4.7 Ownership and Restrictions. Customer retains ownership and intellectual property rights in and to its Customer Content. Cloudburst or its licensors retain all ownership and intellectual property rights to the services, Software programs, and anything developed and delivered under the Agreement. Third party technology that may be appropriate or necessary for use with some Cloudburst programs is specified in the program Documentation or ordering document as applicable. Customer's right to use such third party technology is governed by the terms of the third party technology license agreement specified by Cloudburst and not under the Agreement.

4.8 Suggestions. Cloudburst shall have a royalty-free, worldwide, irrevocable, perpetual license to use and incorporate into the software any suggestions, enhancement requests, recommendation or other feedback provided by Customer, including Users, relating to the operation of the software.

5. ORDERS AND PAYMENT

5.1 Orders. Customer shall order software pursuant to a schedule. All services acquired by Customer shall be governed exclusively by this agreement and the applicable schedule. In the event of a conflict between the terms of a schedule and this agreement, the terms of the schedule shall take precedence.

5.2 Invoicing and Payment. Unless otherwise provided in the Schedule, Cloudburst shall invoice Customer for all fees on the Schedule effective date. Customer shall pay all undisputed invoices within 30 days after Customer receives the invoice. Except as expressly provided otherwise, fees are non-refundable. All fees are stated in United States Dollars, and must be paid by Customer to Cloudburst in United States Dollars.

5.3 Expenses. Customer will reimburse Cloudburst for its reasonable, out-of-pocket travel and related expenses incurred in performing the Other Services. Cloudburst shall notify Customer prior to incurring any such expense. Cloudburst shall comply with Customer's travel and expense policy if made available to Cloudburst prior to the required travel.

5.4 Taxes. Cloudburst shall bill Customer for applicable taxes as a separate line item on each invoice. Customer shall be responsible for payment of all sales and use taxes, value added taxes (VAT), or similar charges relating to Customer's purchase and use of the services. Customer shall not be liable for taxes based on Cloudburst's net income, capital or corporate franchise.

6. TERM AND TERMINATION

6.1 Term of Agreement. The term of this agreement shall begin on the Effective Date and shall continue until terminated by either party as outlined in this Section.
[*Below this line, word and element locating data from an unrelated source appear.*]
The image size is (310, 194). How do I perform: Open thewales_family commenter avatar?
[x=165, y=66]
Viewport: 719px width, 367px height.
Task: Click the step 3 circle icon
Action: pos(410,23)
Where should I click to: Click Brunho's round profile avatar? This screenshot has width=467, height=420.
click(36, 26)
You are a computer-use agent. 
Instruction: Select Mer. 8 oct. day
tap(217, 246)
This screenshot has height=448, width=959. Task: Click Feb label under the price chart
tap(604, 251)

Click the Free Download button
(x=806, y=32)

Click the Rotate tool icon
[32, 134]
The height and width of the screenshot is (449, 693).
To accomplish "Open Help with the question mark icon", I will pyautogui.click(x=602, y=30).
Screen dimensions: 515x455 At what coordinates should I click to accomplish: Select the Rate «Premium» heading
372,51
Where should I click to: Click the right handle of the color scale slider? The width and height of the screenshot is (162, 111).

6.2 Termination. Either party may terminate this agreement immediately upon a material breach by the other party that has not been cured within thirty (30) days after receipt of notice of such breach.

6.3 Suspension for Non-Payment. Cloudburst reserves the right to suspend delivery of the software if Customer fails to timely pay any undisputed amounts due to Cloudburst under this agreement, but only after Cloudburst notifies Customer of such failure and such failure continues for fifteen (15) days. Suspension of the software shall not release Customer of its payment obligations under this agreement. Customer agrees that Cloudburst shall not be liable to Customer or to any third party for any liabilities, claims or expenses arising from or relating to suspension of the software resulting from Customer's nonpayment.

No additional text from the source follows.